# Task statement:
Set down nothing except the lines starting at the one with "Кава (455, 584)" and ending at the final line of the material, each word for word.

# Dataset extract:
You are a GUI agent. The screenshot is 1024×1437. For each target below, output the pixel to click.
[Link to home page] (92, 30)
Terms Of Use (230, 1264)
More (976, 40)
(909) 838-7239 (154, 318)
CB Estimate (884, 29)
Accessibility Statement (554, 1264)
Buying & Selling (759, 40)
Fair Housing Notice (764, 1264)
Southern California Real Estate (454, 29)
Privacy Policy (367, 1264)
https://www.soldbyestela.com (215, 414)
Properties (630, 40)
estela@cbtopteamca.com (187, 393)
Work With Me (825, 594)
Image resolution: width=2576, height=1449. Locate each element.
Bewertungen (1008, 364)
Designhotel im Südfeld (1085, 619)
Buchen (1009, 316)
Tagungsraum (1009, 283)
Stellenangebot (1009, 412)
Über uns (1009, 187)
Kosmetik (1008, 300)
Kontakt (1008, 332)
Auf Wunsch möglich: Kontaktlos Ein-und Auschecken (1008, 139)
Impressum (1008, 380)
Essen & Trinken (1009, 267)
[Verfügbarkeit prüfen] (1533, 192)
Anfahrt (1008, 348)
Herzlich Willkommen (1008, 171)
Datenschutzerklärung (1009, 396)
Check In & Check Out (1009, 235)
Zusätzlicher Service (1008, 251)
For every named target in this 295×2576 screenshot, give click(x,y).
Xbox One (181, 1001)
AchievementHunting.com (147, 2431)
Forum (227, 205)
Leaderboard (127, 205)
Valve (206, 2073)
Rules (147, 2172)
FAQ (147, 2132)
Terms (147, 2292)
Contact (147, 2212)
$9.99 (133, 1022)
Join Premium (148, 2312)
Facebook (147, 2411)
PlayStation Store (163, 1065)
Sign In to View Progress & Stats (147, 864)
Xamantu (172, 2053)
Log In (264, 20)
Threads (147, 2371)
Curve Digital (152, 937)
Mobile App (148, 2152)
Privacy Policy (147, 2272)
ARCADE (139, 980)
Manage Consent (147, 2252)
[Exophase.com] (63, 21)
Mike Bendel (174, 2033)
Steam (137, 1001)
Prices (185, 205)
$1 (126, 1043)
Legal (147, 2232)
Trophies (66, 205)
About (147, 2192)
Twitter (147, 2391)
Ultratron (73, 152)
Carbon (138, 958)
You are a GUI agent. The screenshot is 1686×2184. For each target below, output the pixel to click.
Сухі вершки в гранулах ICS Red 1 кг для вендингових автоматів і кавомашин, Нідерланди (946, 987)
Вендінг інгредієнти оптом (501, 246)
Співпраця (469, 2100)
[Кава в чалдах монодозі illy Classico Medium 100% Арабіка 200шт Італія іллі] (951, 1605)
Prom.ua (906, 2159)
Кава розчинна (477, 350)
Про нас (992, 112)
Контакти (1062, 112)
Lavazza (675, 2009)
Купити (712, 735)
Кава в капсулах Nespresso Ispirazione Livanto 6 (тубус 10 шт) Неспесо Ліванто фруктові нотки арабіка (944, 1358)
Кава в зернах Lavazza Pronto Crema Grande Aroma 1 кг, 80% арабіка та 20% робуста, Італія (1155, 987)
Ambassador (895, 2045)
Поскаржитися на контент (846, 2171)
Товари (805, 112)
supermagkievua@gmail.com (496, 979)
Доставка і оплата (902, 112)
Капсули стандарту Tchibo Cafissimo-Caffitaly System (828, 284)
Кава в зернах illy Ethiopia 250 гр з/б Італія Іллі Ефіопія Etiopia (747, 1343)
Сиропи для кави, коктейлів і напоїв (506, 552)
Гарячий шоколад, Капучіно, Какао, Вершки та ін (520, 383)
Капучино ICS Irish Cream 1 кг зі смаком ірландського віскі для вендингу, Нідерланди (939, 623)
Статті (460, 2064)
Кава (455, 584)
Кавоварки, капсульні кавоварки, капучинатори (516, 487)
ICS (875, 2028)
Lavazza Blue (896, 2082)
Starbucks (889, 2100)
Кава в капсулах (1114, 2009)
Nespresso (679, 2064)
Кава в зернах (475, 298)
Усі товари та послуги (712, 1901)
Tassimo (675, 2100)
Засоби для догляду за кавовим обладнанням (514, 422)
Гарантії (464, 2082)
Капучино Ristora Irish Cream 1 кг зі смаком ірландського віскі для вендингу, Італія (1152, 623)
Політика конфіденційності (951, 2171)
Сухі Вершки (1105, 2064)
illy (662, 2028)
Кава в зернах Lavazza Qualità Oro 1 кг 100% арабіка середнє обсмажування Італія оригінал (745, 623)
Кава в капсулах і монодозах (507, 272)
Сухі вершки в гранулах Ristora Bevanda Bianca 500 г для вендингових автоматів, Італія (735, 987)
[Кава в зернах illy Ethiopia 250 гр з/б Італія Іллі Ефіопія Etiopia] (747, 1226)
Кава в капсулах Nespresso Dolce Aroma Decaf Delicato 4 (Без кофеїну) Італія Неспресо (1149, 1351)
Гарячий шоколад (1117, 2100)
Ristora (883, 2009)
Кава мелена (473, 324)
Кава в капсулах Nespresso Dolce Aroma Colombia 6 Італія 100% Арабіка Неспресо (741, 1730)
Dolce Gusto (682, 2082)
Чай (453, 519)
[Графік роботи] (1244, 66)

# The answer:
Кава (455, 584)
Кавоварки, капсульні кавоварки, капучинатори (516, 487)
ICS (875, 2028)
Lavazza Blue (896, 2082)
Starbucks (889, 2100)
Кава в капсулах (1114, 2009)
Nespresso (679, 2064)
Кава в зернах (475, 298)
Усі товари та послуги (712, 1901)
Tassimo (675, 2100)
Засоби для догляду за кавовим обладнанням (514, 422)
Гарантії (464, 2082)
Капучино Ristora Irish Cream 1 кг зі смаком ірландського віскі для вендингу, Італія (1152, 623)
Політика конфіденційності (951, 2171)
Сухі Вершки (1105, 2064)
illy (662, 2028)
Кава в зернах Lavazza Qualità Oro 1 кг 100% арабіка середнє обсмажування Італія оригінал (745, 623)
Кава в капсулах і монодозах (507, 272)
Сухі вершки в гранулах Ristora Bevanda Bianca 500 г для вендингових автоматів, Італія (735, 987)
[Кава в зернах illy Ethiopia 250 гр з/б Італія Іллі Ефіопія Etiopia] (747, 1226)
Кава в капсулах Nespresso Dolce Aroma Decaf Delicato 4 (Без кофеїну) Італія Неспресо (1149, 1351)
Гарячий шоколад (1117, 2100)
Ristora (883, 2009)
Кава мелена (473, 324)
Кава в капсулах Nespresso Dolce Aroma Colombia 6 Італія 100% Арабіка Неспресо (741, 1730)
Dolce Gusto (682, 2082)
Чай (453, 519)
[Графік роботи] (1244, 66)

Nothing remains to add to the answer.